INCHEON, South Korea -- Michelle Wie is chasing history yet again.

For the second straight year, Wie will attempt to become the first woman to play in the men's U.S. Open by entering a local qualifier in Honolulu on May 15.

If she advances to sectional qualifying in Summit, N.J., she will have a chance to become the first woman ever to earn a tee time in the USGA's most prestigious event, held this year at Winged Foot Golf Club in Mamaroneck, N.Y.

Wie shot a 4-over 76 at her local qualifier last year and finished in a tie for sixth. The top four moved on to sectional qualifying.

The USGA does not have a gender restriction on qualification for the men's Open. However, minors such as Wie must be entered by a parent or guardian, and applications must include a phone number for the family physician.

The USGA said on its website that it as accepted 8,584 entries for the Open, third-most in history. The record is 9,048 entries for the 2005 U.S. Open at Pinehurst. To enter, players must have a handicap index of 1.4 or less, or be a professional.

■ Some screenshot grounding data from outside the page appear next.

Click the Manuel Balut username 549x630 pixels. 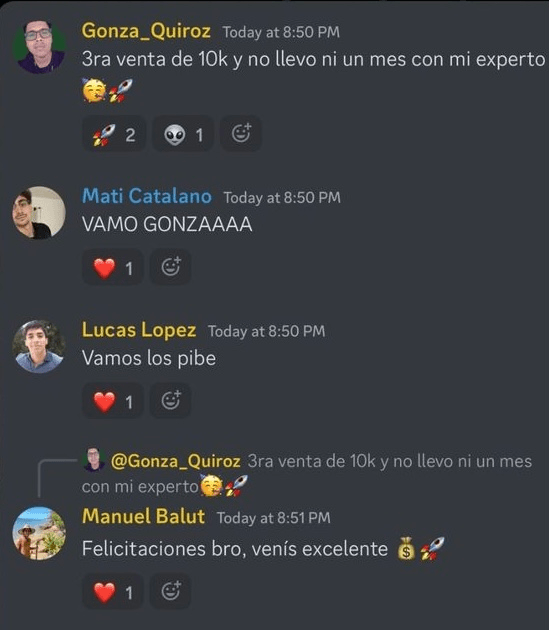click(x=143, y=516)
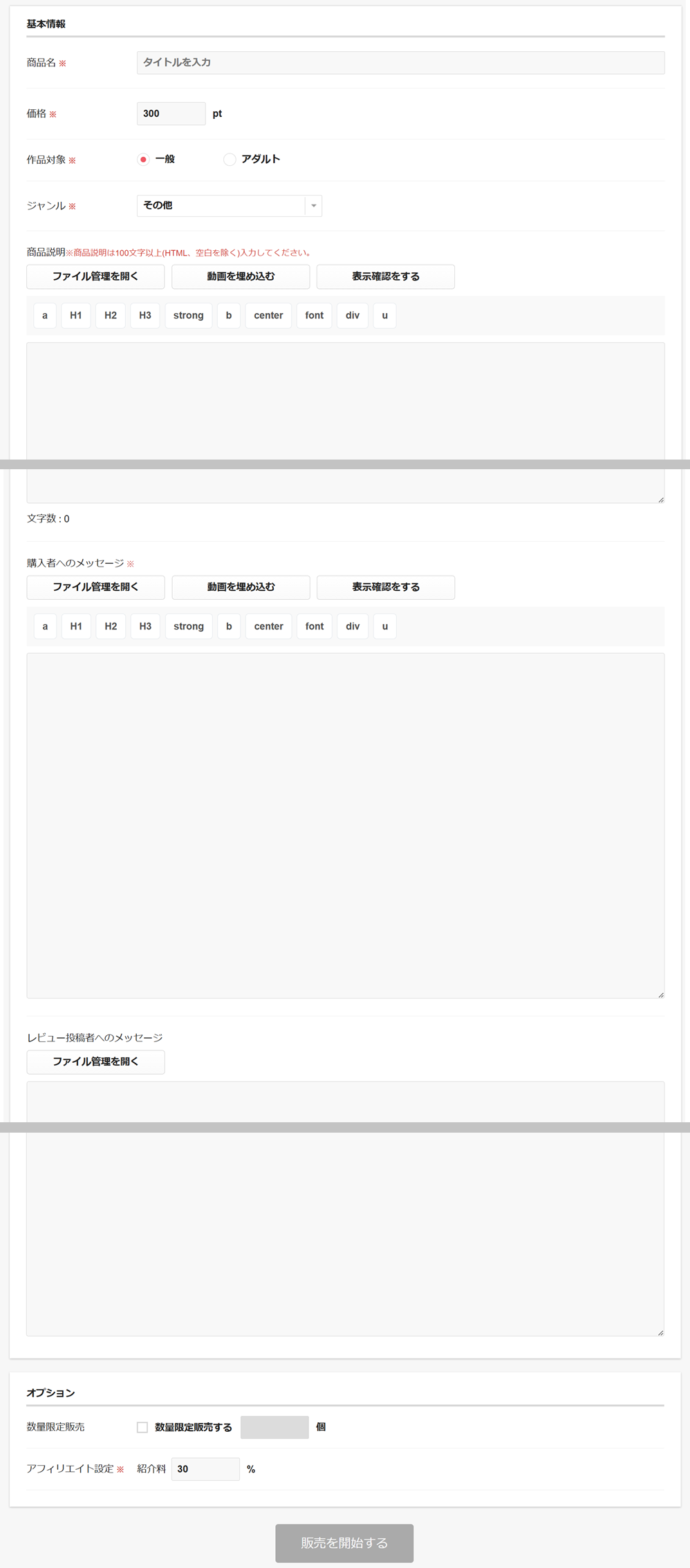Image resolution: width=690 pixels, height=1568 pixels.
Task: Choose the アダルト radio option
Action: point(230,160)
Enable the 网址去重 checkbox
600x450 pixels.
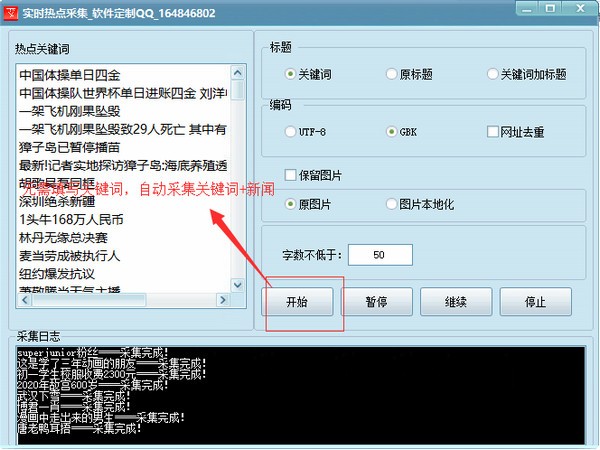pos(492,131)

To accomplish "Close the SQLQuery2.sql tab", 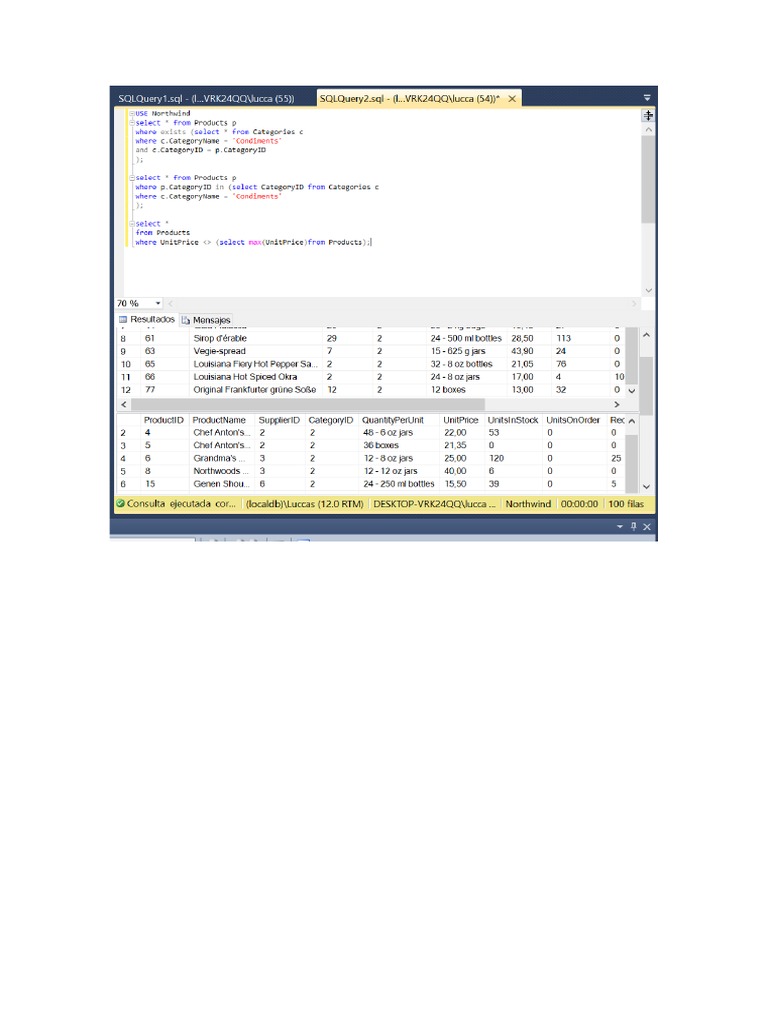I will 512,99.
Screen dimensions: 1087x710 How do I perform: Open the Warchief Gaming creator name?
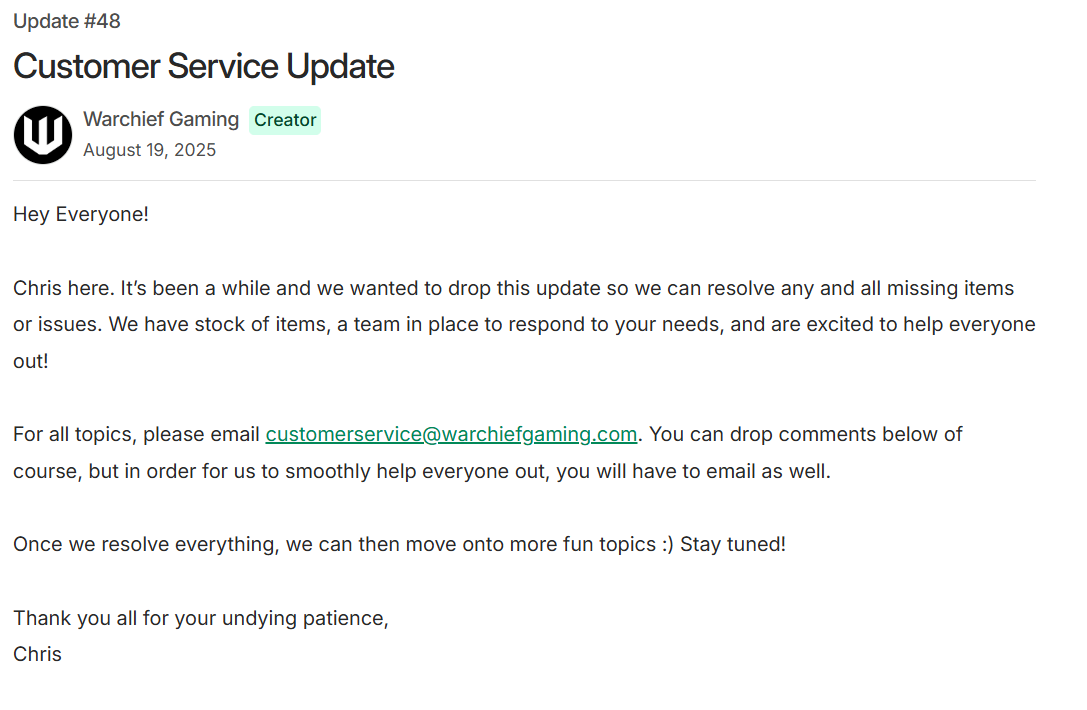pyautogui.click(x=161, y=119)
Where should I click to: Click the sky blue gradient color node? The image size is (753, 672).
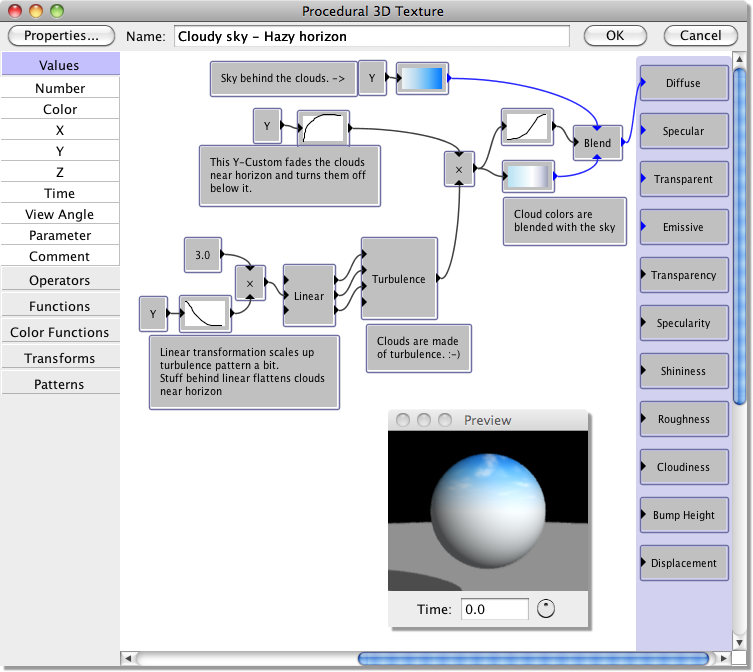pos(422,79)
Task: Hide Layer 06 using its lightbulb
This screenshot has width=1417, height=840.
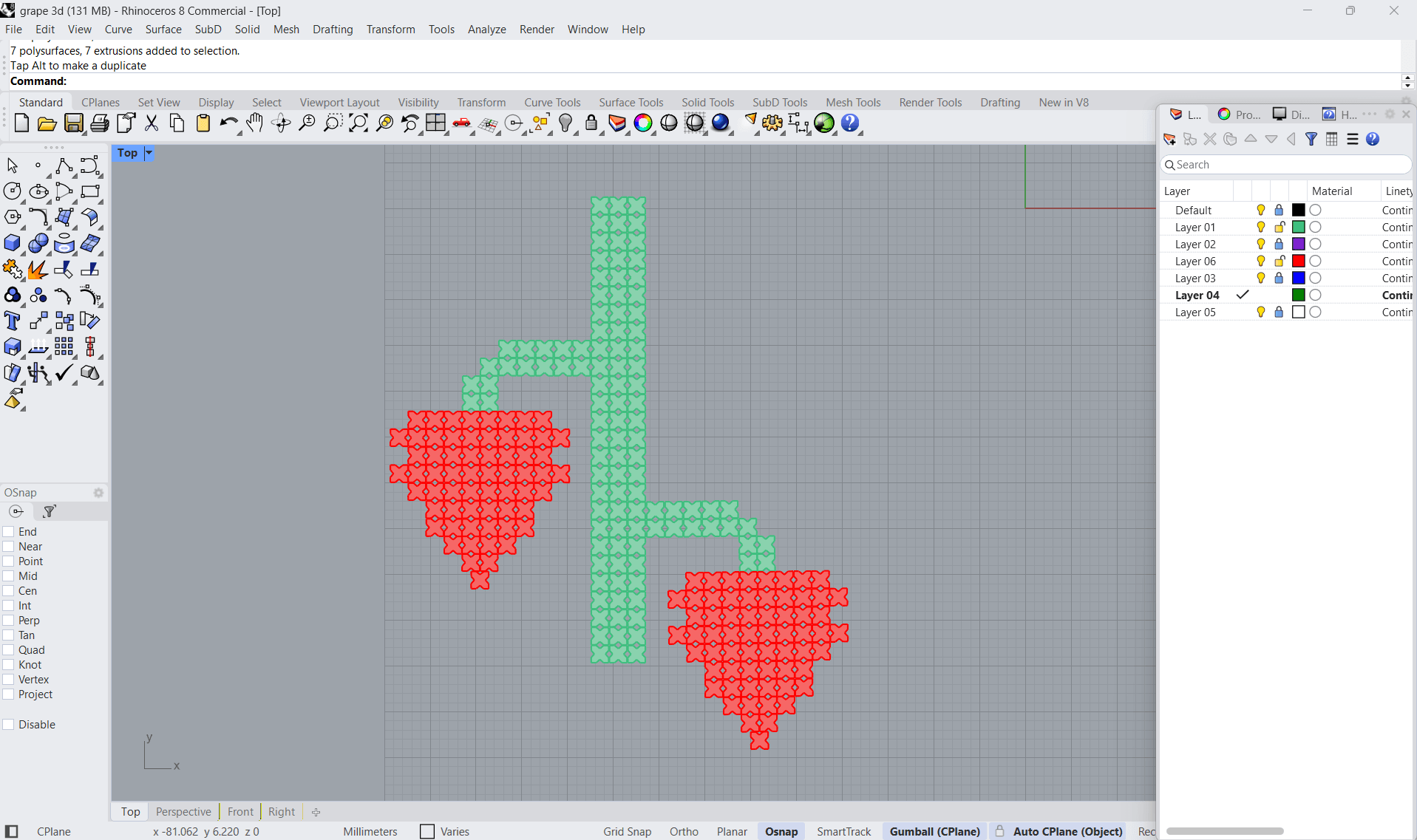Action: (1261, 262)
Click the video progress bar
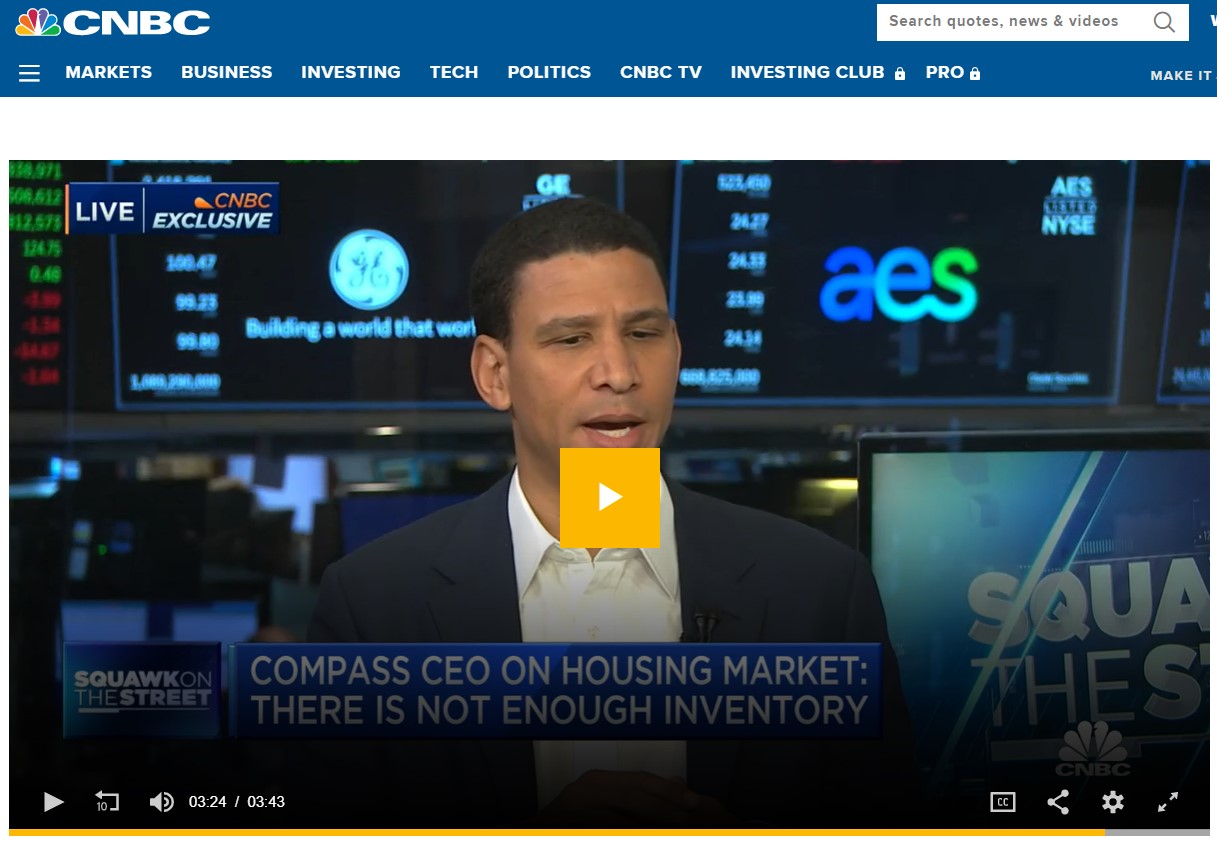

Entries from all 50 states and 62 foreign countries are included.

Seventy players are exempt into the tournament. Champions get a 10-year exemption; others exempt will include the top 50 players in the World Rankings, the top 10 money leaders on the PGA Tour and the top two money leaders on the European Tour at the end of May.

Among the others: Winner and runner-up of the 2005 U.S. Amateur, the last five British Open, Masters and PGA champions, the 2006 Players Championship winner, the 2005 U.S. Senior Open champ, the top 15 finishers from last year's U.S. Open, the top 30 on the 2005 PGA Tour money list and the top 15 on the final 2005 European Tour money list, plus a number of other categories.

Ryan Simpson of Mechanicville, N.Y., is the youngest entrant (he was born on March 9, 1993); Ordean Olson of Hollywood, Fla., is the oldest (he will be 76 when the Open is played).

Last year, before turning pro, Wie made it to the quarterfinals of the U.S. Public Links championship before losing to eventual winner Clay Ogden, who was awarded an exemption to The Masters. Wie is no longer eligible for the PubLinks.

It is also unlikely that she will attempt to qualify for the men's British Open, which is allowing female qualifiers for the first time this year.

Wie is in South Korea this week as the only woman playing in the SK Telecom Open. She has also been named to Time Magazine's list of "Top 100 People Who Shape Our World."